• _PROBLEM DETAILS_:
Return the entries in full, exactly as written.

• _DATA FOR THE TASK_:
——————————

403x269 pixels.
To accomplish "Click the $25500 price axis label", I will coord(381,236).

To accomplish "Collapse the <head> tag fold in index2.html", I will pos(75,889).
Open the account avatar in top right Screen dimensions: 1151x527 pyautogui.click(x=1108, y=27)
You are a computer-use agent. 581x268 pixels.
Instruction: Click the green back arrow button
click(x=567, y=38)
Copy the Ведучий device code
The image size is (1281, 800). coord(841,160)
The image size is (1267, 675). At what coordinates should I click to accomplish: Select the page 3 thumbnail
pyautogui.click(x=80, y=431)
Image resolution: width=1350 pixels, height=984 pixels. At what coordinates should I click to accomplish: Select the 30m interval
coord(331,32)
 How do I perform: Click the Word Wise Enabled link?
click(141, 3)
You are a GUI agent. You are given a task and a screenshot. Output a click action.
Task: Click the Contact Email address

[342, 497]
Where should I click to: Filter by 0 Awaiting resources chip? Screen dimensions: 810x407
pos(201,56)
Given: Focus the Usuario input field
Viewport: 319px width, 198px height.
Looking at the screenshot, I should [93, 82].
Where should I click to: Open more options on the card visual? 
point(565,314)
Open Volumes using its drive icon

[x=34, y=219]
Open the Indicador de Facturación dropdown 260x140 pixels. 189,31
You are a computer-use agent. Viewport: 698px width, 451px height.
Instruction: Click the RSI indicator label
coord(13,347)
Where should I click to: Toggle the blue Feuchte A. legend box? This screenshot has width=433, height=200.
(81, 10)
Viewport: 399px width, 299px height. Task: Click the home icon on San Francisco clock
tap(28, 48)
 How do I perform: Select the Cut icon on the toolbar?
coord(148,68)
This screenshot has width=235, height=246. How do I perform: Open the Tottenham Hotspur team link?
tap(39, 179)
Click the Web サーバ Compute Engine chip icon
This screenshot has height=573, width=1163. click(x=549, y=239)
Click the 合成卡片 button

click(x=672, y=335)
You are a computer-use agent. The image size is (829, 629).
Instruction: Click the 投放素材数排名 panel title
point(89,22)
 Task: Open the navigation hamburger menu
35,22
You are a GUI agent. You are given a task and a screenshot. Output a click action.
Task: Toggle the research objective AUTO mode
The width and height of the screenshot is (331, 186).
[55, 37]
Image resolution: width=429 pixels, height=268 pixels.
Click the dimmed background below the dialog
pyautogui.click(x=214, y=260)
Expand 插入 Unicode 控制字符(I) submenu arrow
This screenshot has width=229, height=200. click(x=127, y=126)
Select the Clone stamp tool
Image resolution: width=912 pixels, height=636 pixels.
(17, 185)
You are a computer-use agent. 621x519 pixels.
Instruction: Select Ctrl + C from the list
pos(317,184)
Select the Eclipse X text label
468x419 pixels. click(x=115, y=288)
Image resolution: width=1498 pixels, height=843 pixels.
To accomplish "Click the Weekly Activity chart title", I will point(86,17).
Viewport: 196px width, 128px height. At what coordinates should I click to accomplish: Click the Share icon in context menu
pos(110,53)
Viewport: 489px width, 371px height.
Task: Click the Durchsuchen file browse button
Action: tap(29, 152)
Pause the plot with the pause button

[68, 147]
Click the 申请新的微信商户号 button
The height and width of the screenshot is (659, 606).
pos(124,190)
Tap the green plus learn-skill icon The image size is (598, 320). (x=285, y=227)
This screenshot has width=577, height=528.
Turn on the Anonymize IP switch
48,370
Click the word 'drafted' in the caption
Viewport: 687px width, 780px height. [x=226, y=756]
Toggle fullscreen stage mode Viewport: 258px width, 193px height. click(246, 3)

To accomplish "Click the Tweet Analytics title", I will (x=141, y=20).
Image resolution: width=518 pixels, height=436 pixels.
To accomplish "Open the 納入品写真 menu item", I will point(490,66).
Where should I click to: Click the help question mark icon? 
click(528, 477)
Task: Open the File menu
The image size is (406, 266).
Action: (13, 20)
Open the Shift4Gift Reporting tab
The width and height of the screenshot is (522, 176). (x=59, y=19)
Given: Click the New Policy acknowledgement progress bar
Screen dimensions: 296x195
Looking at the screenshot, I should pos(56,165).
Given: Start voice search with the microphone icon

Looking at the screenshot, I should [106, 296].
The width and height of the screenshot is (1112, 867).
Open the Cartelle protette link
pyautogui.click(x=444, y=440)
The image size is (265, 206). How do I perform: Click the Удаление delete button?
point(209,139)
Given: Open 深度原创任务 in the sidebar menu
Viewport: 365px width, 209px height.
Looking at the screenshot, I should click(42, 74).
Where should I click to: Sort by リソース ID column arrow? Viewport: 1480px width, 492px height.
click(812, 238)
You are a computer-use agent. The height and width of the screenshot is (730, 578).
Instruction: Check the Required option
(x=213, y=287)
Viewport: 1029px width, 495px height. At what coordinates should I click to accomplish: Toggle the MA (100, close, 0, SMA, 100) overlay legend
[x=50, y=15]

——————————

• _RESULT OF THIS TASK_:
403x269 pixels.
To accomplish "Click the $25500 price axis label", I will coord(381,236).

To accomplish "Collapse the <head> tag fold in index2.html", I will pos(75,889).
Open the account avatar in top right Screen dimensions: 1151x527 pyautogui.click(x=1108, y=27)
You are a computer-use agent. 581x268 pixels.
Instruction: Click the green back arrow button
click(x=567, y=38)
Copy the Ведучий device code
The image size is (1281, 800). coord(841,160)
The image size is (1267, 675). At what coordinates should I click to accomplish: Select the page 3 thumbnail
pyautogui.click(x=80, y=431)
Image resolution: width=1350 pixels, height=984 pixels. At what coordinates should I click to accomplish: Select the 30m interval
coord(331,32)
 How do I perform: Click the Word Wise Enabled link?
click(141, 3)
You are a GUI agent. You are given a task and a screenshot. Output a click action.
Task: Click the Contact Email address

[342, 497]
Where should I click to: Filter by 0 Awaiting resources chip? Screen dimensions: 810x407
pos(201,56)
Given: Focus the Usuario input field
Viewport: 319px width, 198px height.
Looking at the screenshot, I should [93, 82].
Where should I click to: Open more options on the card visual? 
point(565,314)
Open Volumes using its drive icon

[x=34, y=219]
Open the Indicador de Facturación dropdown 260x140 pixels. 189,31
You are a computer-use agent. Viewport: 698px width, 451px height.
Instruction: Click the RSI indicator label
coord(13,347)
Where should I click to: Toggle the blue Feuchte A. legend box? This screenshot has width=433, height=200.
(81, 10)
Viewport: 399px width, 299px height. Task: Click the home icon on San Francisco clock
tap(28, 48)
 How do I perform: Select the Cut icon on the toolbar?
coord(148,68)
This screenshot has width=235, height=246. How do I perform: Open the Tottenham Hotspur team link?
tap(39, 179)
Click the Web サーバ Compute Engine chip icon
This screenshot has height=573, width=1163. click(x=549, y=239)
Click the 合成卡片 button

click(x=672, y=335)
You are a computer-use agent. The image size is (829, 629).
Instruction: Click the 投放素材数排名 panel title
point(89,22)
 Task: Open the navigation hamburger menu
35,22
You are a GUI agent. You are given a task and a screenshot. Output a click action.
Task: Toggle the research objective AUTO mode
The width and height of the screenshot is (331, 186).
[55, 37]
Image resolution: width=429 pixels, height=268 pixels.
Click the dimmed background below the dialog
pyautogui.click(x=214, y=260)
Expand 插入 Unicode 控制字符(I) submenu arrow
This screenshot has width=229, height=200. click(x=127, y=126)
Select the Clone stamp tool
Image resolution: width=912 pixels, height=636 pixels.
(17, 185)
You are a computer-use agent. 621x519 pixels.
Instruction: Select Ctrl + C from the list
pos(317,184)
Select the Eclipse X text label
468x419 pixels. click(x=115, y=288)
Image resolution: width=1498 pixels, height=843 pixels.
To accomplish "Click the Weekly Activity chart title", I will point(86,17).
Viewport: 196px width, 128px height. At what coordinates should I click to accomplish: Click the Share icon in context menu
pos(110,53)
Viewport: 489px width, 371px height.
Task: Click the Durchsuchen file browse button
Action: tap(29, 152)
Pause the plot with the pause button

[68, 147]
Click the 申请新的微信商户号 button
The height and width of the screenshot is (659, 606).
pos(124,190)
Tap the green plus learn-skill icon The image size is (598, 320). (x=285, y=227)
This screenshot has width=577, height=528.
Turn on the Anonymize IP switch
48,370
Click the word 'drafted' in the caption
Viewport: 687px width, 780px height. [x=226, y=756]
Toggle fullscreen stage mode Viewport: 258px width, 193px height. click(246, 3)

To accomplish "Click the Tweet Analytics title", I will (x=141, y=20).
Image resolution: width=518 pixels, height=436 pixels.
To accomplish "Open the 納入品写真 menu item", I will point(490,66).
Where should I click to: Click the help question mark icon? 
click(528, 477)
Task: Open the File menu
The image size is (406, 266).
Action: (13, 20)
Open the Shift4Gift Reporting tab
The width and height of the screenshot is (522, 176). (x=59, y=19)
Given: Click the New Policy acknowledgement progress bar
Screen dimensions: 296x195
Looking at the screenshot, I should pos(56,165).
Given: Start voice search with the microphone icon

Looking at the screenshot, I should [106, 296].
The width and height of the screenshot is (1112, 867).
Open the Cartelle protette link
pyautogui.click(x=444, y=440)
The image size is (265, 206). How do I perform: Click the Удаление delete button?
point(209,139)
Given: Open 深度原创任务 in the sidebar menu
Viewport: 365px width, 209px height.
Looking at the screenshot, I should click(42, 74).
Where should I click to: Sort by リソース ID column arrow? Viewport: 1480px width, 492px height.
click(812, 238)
You are a computer-use agent. The height and width of the screenshot is (730, 578).
Instruction: Check the Required option
(x=213, y=287)
Viewport: 1029px width, 495px height. At what coordinates should I click to accomplish: Toggle the MA (100, close, 0, SMA, 100) overlay legend
[x=50, y=15]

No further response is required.